- Awarded for: Best contemporary fiction for children aged 8 to 12
- Country: United Kingdom
- Presented by: The Booker Prize Foundation
- Reward: £50,000
- Website: www.thebookerprizes.com
- Related: Booker Prize, International Booker Prize

= Children's Booker Prize =

British award for children's literature

The Children's Booker Prize was announced by the Booker Prize Foundation in October 2025. Complementing the existing Booker Prize for English-language fiction and the International Booker Prize for works translated into English, it will be awarded annually to recognise the best contemporary fiction for children aged eight to twelve published in the United Kingdom or Ireland, either originally written in English or translated from other languages. The winner will receive £50,000.

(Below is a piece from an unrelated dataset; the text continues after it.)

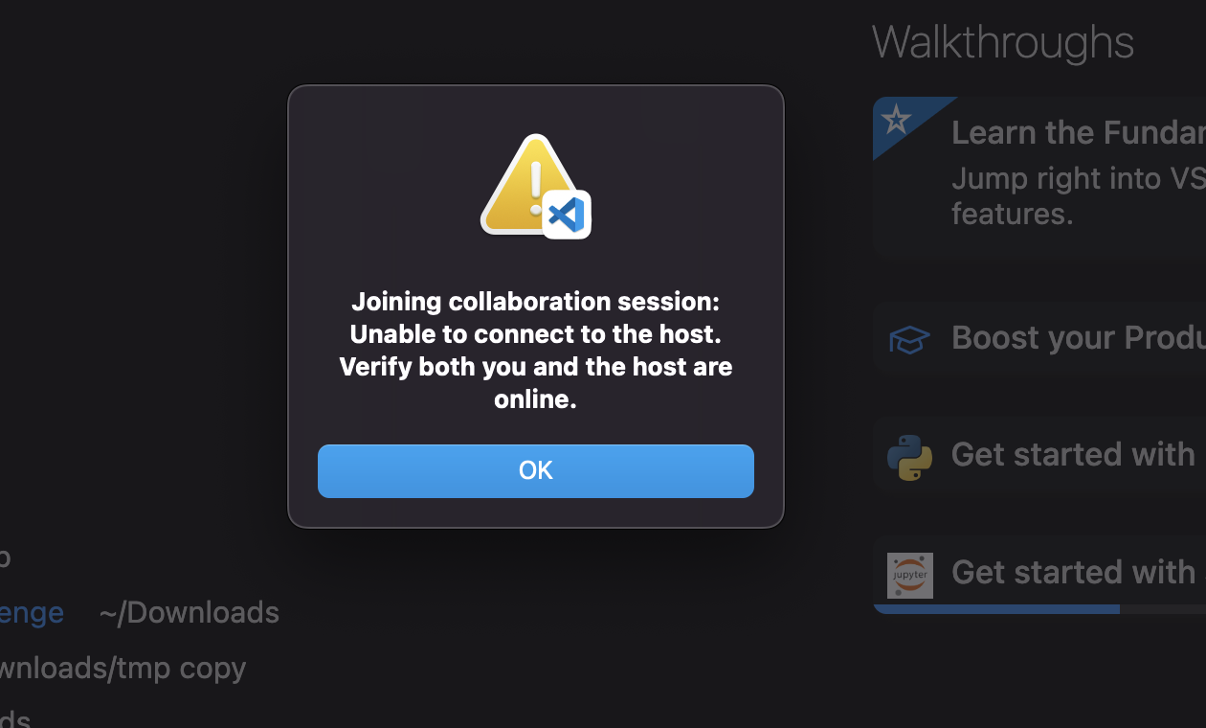Open the Boost your Productivity walkthrough
The image size is (1206, 728).
[x=1053, y=338]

Gaby Wood, the foundation's chief executive, said that the prize aimed to be several things at once: "an award that will champion future classics written for children; a social intervention designed to inspire more young people to read; and a seed from which we hope future generations of lifelong readers will grow."

==2027 prize==
To be eligible for the 2027 prize, nominated books must be published between 1 November 2025 and 31 October 2026. Submissions for the inaugural prize will open in early 2026, with the first winner to be announced in February 2027.

Three adult judges will form the panel responsible for selecting the shortlist of eight books. Three children judges will then assist them in selecting the final winner. The inaugural panel of judges is to be chaired by Frank Cottrell-Boyce, the Children's Laureate.

The winner will receive £50,000, with an additional £2,500 for each of the shortlisted authors. If the winning book is a translation or a graphic novel, the prize money will be split equally between the author and the translator or illustrator; if the winner is a "highly illustrated" book, the publisher will decide how the prize is to be shared. The Booker Prize Foundation, in partnership with the AKO Foundation, plans to gift 30,000 copies of the shortlisted and winning books to encourage reading for pleasure among children.